There are other DAOs in this application, but their implementation comes from Silhouette. You can find the bindings in the SilhouetteModule :

// Replace this with the bindings to your concrete DAOs
bind[DelegableAuthInfoDAO[PasswordInfo]].toInstance(new InMemoryAuthInfoDAO[PasswordInfo])
bind[DelegableAuthInfoDAO[OAuth1Info]].toInstance(new InMemoryAuthInfoDAO[OAuth1Info])
bind[DelegableAuthInfoDAO[OAuth2Info]].toInstance(new InMemoryAuthInfoDAO[OAuth2Info])
bind[DelegableAuthInfoDAO[OpenIDInfo]].toInstance(new InMemoryAuthInfoDAO[OpenIDInfo])
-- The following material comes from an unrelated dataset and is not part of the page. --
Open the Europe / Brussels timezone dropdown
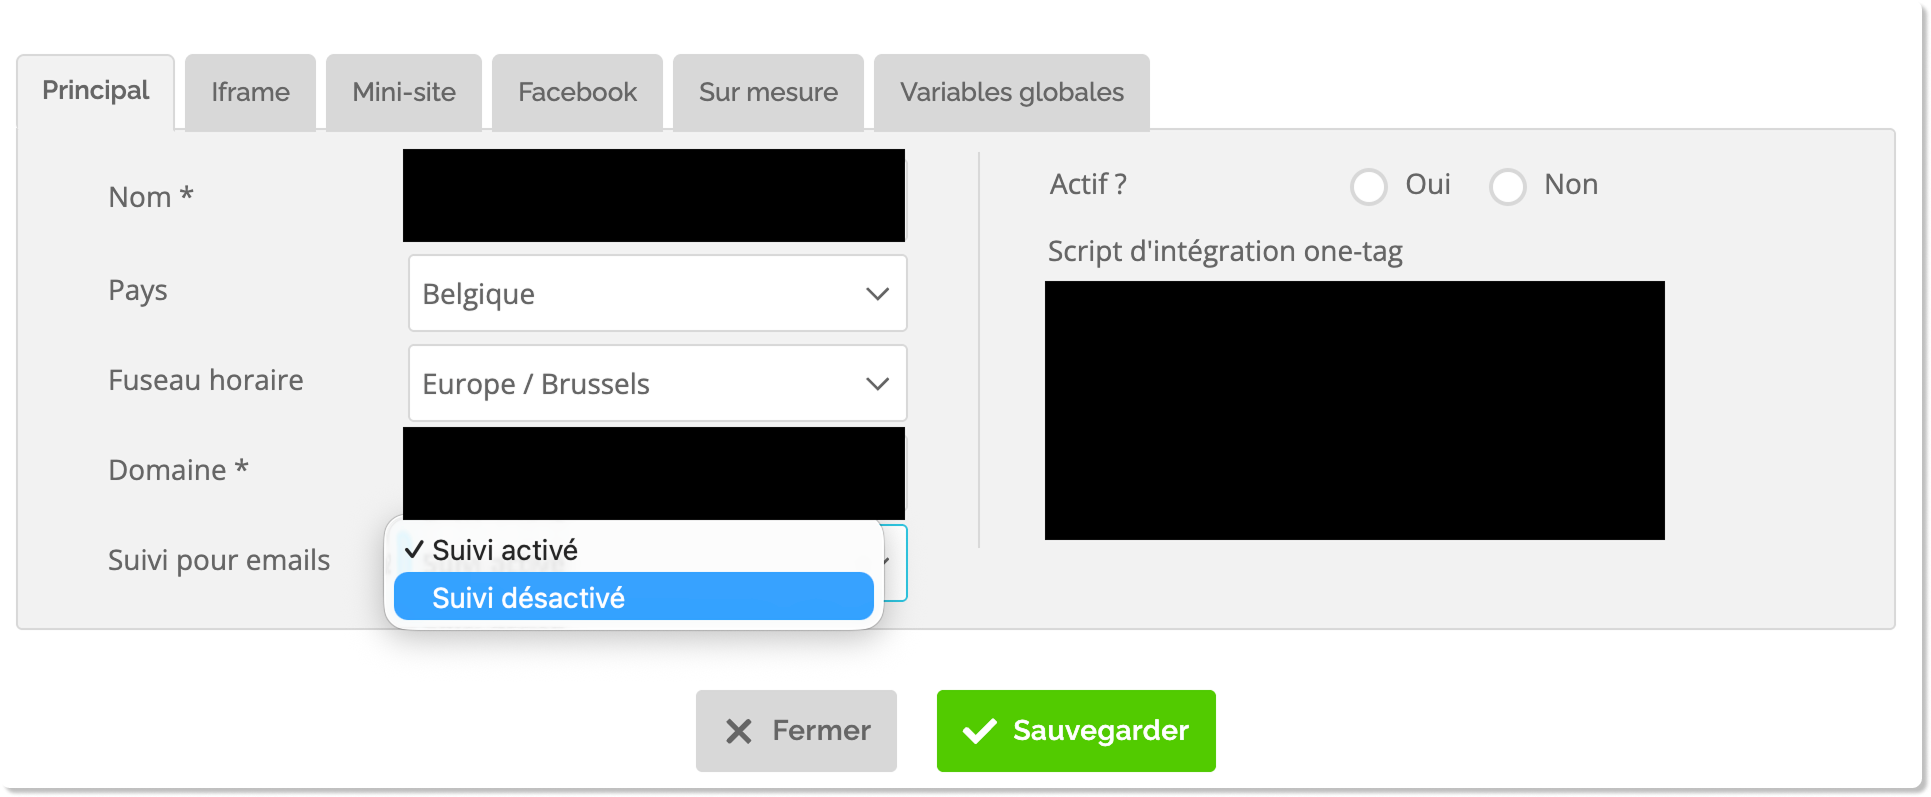The image size is (1931, 797). [x=658, y=383]
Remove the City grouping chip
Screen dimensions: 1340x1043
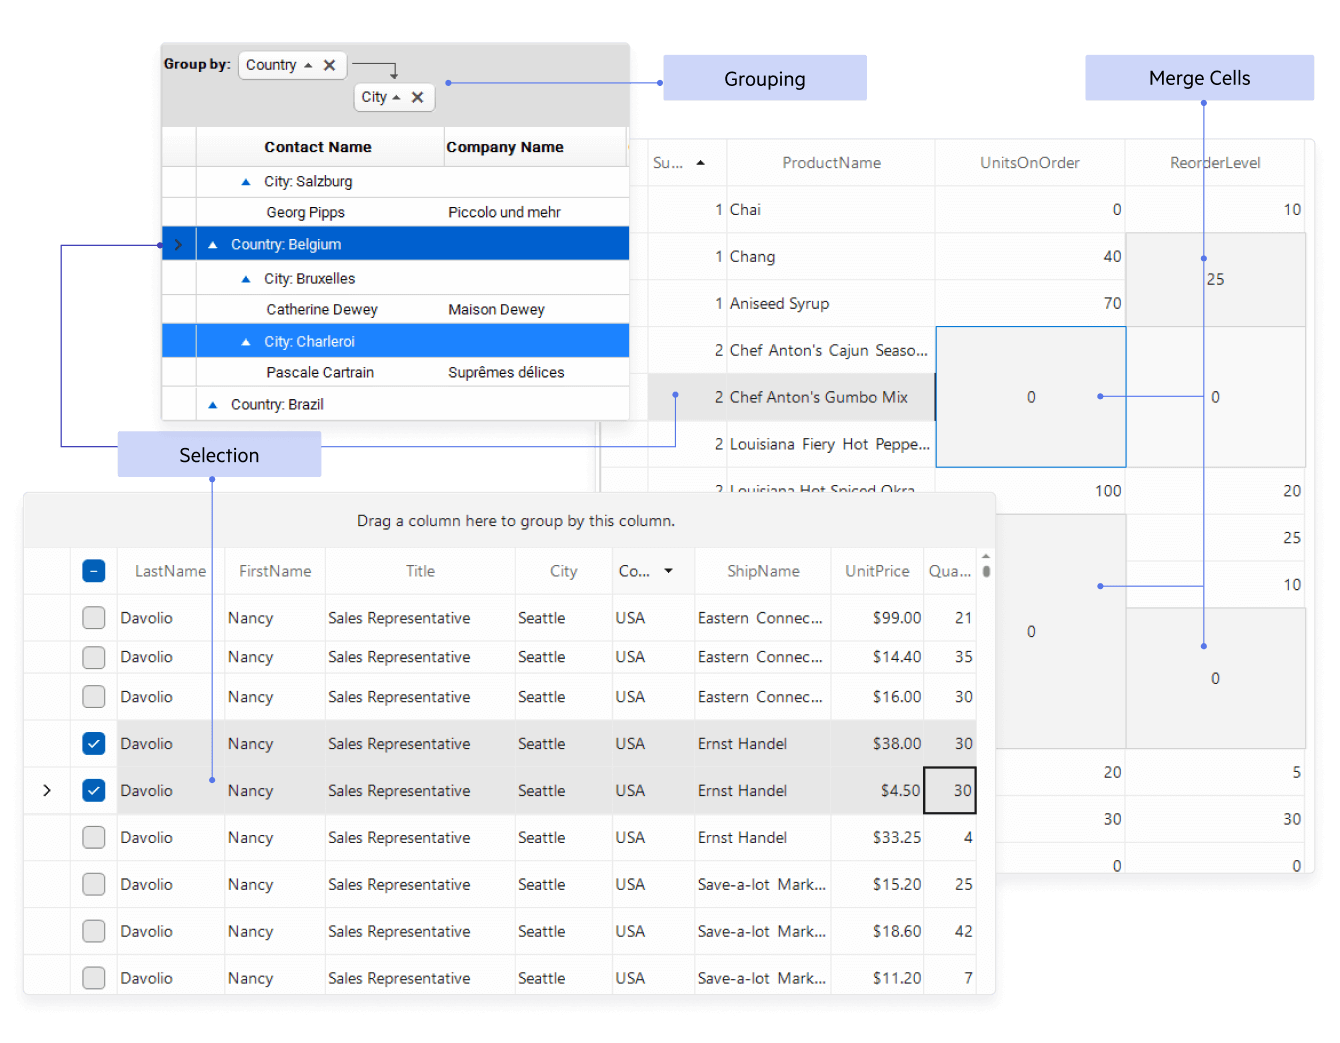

These are all AuthInfoDAOs which store the information concerning authentication, like the password for users signing in with credentials. You may wonder why not directly store the password in the User object, but remember that we want users to be able to sign in via other authentication providers like Google or Facebook. Our application will not have to store a password for these users, but other authentication information depending on the protocol (OAuth1, OAuth2 or OpenID). Therefore it makes more sense to split the auth info from the rest of the user and store it in a different DAO.
Like for the UserDAO, you will have to provide other implementations to persist the data.

Authorization

To specify which endpoints a user can access in your application, you can implement an Authorization (documentation). WithProvider is an example allowing only users which are authenticated via a specified provider. You can implement your own logic and combine authorizations with logical operators like described in the documentation.

Conclusion

If you are planning to use Silhouette in your project, you may think that this seed contains quite a lot of features and maybe you want to take only what is necessary. So here is a list of the classes and files you absolutely need to make Silhouette work :

  • A module binding the necessary implementations, or providing the instances when you need to specify the constructor arguments
  • An implementation of Identity
  • An implementation of IdentityService
  • A trait extending Env, like DefaultEnv

But if you are planning to use your application in production, this project contains a few things that come in handy (AuthTokenCleaner, security headers, ...) and it may therefore be easier to use it as seed from the beginning.